Reading passage:
[Start of Attachment]

A native of Olean, NY, Hodgson was the son of a teen mother who was 15 at the time of his birth. Around the time he was 18 months old, the mother’s boyfriend — who was not Hodgson’s biological father and an apparent drug dealer — was taking care of a sick Hodgson while his mother was at high school. The boyfriend couldn’t handle the incessant crying of the sick child and placed him on a burning wood stove in just a diaper causing 3rd-degree burns which Hodgson says are still scars he carries to this day. Hodgson was placed into foster care right after that incident and the foster family, Rebecca and Larry Hodgson, adopted Bryan about 18 months after he entered their home. Rebecca Hodgson is also the product of foster care. The Hodgson’s were able to attend USF’s NCAA Tournament this week to watch Bryan coach his team in Buffalo near where he grew up. Larry Hodgson has dementia and has a hard time traveling, so this was his first chance to see Bryan in person as a head coach.

Hodgson is young in head coaching years, but athletic director Steve Napolillo was clearly prioritizing a coach who had already proven he could win a conference title, not simply one who had accumulated credentials elsewhere or had a rising star reputation. Hodgson also reportedly had interest in the Syracuse job, but Field of 68’s Jeff Goodman reported that Hodgson “turned down the Syracuse job” on March 17th. SearchSZN aficionado, Curry Hicks Sage — an internet burner account who has risen to online fame in the college coaching search world — has said on his live shows on X that his sources say Syracuse never formally offered Hodgson the job. It’s likely the truth is somewhere in the middle, but Hodgson is clearly one of the most coveted coaches of this slower than usual coaching carousel cycle.

Hodgson won at two programs without elite resources and has shown an ability to navigate the transfer portal and been adept at figuring out players’ market values well, something Napolillo mentioned as specific areas he wanted his next coach to be expert in during his media availability on March 16th. Providence is not a rebuild-from-scratch situation in terms of facilities, brand, or fan infrastructure and despite having to pay English’s buyout the NIL support, which was north of $10M this season, is expected to continue. The program has everything it needs to be successful and the hope is Hodgson is the coach to harness those resources to get Friartown back to winning again.

The immediate priorities are roster construction, staff assembly, and transfer portal engagement. The new 15-day window for portal entrance officially opens on April 7th. Hodgson will likely begin to have conversations with current Providence players very soon to get a sense for who is open to staying and also whether they fit Hodgson’s style and culture. So far, Stefan Vaaks and Daquan Davis have announced intentions to enter the transfer portal once it opens. Other Providence players with remaining eligibility are Jaylen Harrell (medical redshirt and will have 4 years left), Jamier Jones (3 years), Rich Barron (medical redshirt and will have 2 years left), Ryan Mela (2 years), Peteris Pinnins (3 years), Nilavan Daniels (2 years) and Oswin Erhunmwunse (2 years). 2026 commit Aidan Derkack got a release from Providence last week and English also had a commitment from a player from Germany who is no longer planning to attend Providence, per source.

[End of Attachment]

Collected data
[Start of Attachment]

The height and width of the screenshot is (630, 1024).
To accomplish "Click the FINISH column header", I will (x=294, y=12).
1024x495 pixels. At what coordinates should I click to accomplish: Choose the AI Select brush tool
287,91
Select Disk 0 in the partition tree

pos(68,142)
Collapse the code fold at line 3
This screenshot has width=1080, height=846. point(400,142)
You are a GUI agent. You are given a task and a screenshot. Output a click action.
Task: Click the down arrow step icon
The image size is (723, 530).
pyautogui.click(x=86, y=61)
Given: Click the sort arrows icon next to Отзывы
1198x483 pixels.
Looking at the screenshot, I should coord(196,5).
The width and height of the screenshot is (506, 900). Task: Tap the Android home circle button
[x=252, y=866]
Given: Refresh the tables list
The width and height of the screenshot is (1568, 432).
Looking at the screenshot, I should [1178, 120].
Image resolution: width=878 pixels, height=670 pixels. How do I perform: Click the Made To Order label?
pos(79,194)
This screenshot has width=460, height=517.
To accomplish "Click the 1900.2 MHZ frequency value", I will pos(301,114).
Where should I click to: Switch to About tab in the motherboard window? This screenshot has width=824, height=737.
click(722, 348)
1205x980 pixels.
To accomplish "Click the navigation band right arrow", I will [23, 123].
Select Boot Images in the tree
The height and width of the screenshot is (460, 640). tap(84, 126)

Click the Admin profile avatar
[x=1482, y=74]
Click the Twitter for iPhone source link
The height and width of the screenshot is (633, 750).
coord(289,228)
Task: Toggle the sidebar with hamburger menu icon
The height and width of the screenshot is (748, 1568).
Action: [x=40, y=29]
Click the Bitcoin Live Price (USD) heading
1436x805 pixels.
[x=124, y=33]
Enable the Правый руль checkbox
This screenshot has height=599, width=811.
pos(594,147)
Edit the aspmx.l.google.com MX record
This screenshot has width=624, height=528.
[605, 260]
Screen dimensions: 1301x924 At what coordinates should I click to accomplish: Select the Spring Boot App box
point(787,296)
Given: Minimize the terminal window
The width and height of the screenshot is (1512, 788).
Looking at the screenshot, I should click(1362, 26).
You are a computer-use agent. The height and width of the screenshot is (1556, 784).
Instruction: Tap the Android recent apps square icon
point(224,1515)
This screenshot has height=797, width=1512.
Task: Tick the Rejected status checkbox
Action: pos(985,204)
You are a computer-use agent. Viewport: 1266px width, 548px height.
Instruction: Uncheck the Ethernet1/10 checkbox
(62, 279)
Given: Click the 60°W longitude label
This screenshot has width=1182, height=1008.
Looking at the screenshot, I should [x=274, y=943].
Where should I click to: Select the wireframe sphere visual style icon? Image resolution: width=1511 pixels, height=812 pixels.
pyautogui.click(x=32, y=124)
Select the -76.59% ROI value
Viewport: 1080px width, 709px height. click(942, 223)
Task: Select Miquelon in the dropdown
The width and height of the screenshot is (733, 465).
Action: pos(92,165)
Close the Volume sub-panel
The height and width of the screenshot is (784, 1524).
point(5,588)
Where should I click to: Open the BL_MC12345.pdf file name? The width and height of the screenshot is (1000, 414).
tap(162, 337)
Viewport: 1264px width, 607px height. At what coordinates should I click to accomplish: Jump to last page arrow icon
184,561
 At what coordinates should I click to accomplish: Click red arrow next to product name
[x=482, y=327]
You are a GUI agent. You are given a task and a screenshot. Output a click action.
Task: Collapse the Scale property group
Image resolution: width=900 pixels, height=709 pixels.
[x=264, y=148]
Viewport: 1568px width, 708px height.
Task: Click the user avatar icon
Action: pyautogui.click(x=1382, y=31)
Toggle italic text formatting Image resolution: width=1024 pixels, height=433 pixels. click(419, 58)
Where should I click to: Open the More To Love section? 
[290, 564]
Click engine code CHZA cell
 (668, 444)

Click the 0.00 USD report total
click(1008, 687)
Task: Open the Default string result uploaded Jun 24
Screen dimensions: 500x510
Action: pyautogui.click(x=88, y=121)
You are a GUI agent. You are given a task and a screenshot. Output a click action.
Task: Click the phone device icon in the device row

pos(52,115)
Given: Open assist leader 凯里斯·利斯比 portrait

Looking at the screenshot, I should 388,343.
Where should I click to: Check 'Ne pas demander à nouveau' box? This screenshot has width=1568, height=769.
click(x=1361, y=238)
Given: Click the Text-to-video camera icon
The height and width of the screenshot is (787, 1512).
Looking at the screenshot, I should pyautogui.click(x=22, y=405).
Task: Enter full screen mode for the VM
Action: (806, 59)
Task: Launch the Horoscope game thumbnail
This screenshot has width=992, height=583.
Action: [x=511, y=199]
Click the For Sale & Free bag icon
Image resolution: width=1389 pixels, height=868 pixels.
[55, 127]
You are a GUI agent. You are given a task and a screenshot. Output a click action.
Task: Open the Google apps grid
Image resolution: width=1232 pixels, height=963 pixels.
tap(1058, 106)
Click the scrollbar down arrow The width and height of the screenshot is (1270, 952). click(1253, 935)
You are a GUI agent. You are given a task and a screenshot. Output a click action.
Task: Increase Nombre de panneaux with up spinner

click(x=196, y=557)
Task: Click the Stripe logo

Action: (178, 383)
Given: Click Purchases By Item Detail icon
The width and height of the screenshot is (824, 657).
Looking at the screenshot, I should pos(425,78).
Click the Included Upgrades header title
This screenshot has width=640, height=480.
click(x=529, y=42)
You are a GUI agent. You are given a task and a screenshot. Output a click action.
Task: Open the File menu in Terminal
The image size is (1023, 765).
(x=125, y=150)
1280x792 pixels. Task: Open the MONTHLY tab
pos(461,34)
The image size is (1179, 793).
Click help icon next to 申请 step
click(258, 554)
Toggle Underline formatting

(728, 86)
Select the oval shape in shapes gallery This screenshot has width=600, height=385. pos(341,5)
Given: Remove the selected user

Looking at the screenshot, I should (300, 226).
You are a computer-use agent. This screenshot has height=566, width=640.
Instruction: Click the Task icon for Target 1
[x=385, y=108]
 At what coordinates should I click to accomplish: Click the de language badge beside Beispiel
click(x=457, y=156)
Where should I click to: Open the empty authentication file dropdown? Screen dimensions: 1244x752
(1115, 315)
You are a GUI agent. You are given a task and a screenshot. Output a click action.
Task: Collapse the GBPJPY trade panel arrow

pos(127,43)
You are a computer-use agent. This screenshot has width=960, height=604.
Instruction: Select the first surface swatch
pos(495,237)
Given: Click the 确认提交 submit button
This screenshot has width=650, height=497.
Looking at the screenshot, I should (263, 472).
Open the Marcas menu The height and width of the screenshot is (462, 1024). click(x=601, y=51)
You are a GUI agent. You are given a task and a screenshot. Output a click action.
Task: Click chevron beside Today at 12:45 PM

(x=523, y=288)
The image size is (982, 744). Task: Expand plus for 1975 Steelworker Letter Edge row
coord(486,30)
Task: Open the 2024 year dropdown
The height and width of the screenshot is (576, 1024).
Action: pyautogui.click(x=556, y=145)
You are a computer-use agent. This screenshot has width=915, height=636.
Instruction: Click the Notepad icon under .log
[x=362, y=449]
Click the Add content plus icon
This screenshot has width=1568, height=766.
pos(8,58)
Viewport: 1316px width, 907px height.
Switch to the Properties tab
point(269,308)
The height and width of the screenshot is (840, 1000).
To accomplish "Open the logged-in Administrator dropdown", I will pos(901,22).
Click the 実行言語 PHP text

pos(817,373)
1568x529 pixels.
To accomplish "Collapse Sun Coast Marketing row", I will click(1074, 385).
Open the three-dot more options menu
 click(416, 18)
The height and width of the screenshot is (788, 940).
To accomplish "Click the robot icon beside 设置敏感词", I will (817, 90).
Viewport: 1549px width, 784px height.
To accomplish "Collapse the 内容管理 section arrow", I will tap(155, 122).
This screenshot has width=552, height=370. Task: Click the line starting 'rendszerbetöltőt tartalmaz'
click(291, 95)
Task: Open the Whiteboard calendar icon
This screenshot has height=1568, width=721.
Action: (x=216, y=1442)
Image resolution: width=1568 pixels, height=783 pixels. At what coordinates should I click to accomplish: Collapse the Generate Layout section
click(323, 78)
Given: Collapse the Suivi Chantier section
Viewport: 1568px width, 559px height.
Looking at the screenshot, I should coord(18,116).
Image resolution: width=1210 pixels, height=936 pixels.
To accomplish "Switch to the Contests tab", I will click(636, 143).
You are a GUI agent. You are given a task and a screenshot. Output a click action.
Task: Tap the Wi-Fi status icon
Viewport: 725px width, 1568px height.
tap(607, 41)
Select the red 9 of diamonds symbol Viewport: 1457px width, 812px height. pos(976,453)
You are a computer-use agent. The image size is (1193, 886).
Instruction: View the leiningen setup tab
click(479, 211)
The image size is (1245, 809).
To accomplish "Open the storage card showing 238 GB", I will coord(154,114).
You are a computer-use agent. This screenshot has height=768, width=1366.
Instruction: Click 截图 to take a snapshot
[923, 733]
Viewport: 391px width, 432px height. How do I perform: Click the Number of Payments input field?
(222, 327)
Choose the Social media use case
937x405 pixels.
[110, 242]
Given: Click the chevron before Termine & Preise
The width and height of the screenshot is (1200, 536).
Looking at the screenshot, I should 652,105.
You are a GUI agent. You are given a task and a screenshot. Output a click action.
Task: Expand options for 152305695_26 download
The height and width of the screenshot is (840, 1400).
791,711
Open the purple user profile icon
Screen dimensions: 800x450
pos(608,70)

[End of Attachment]

Instructions:
[a] Reproduce the stretch of the article about Bryan Hodgson from "Hodgson won at" through "to winning again.".
[b] In the article about Bryan Hodgson, on what date does the new 15-day window for portal entrance officially open?

Solutions:
[a]
Hodgson won at two programs without elite resources and has shown an ability to navigate the transfer portal and been adept at figuring out players’ market values well, something Napolillo mentioned as specific areas he wanted his next coach to be expert in during his media availability on March 16th. Providence is not a rebuild-from-scratch situation in terms of facilities, brand, or fan infrastructure and despite having to pay English’s buyout the NIL support, which was north of $10M this season, is expected to continue. The program has everything it needs to be successful and the hope is Hodgson is the coach to harness those resources to get Friartown back to winning again.

[b] April 7th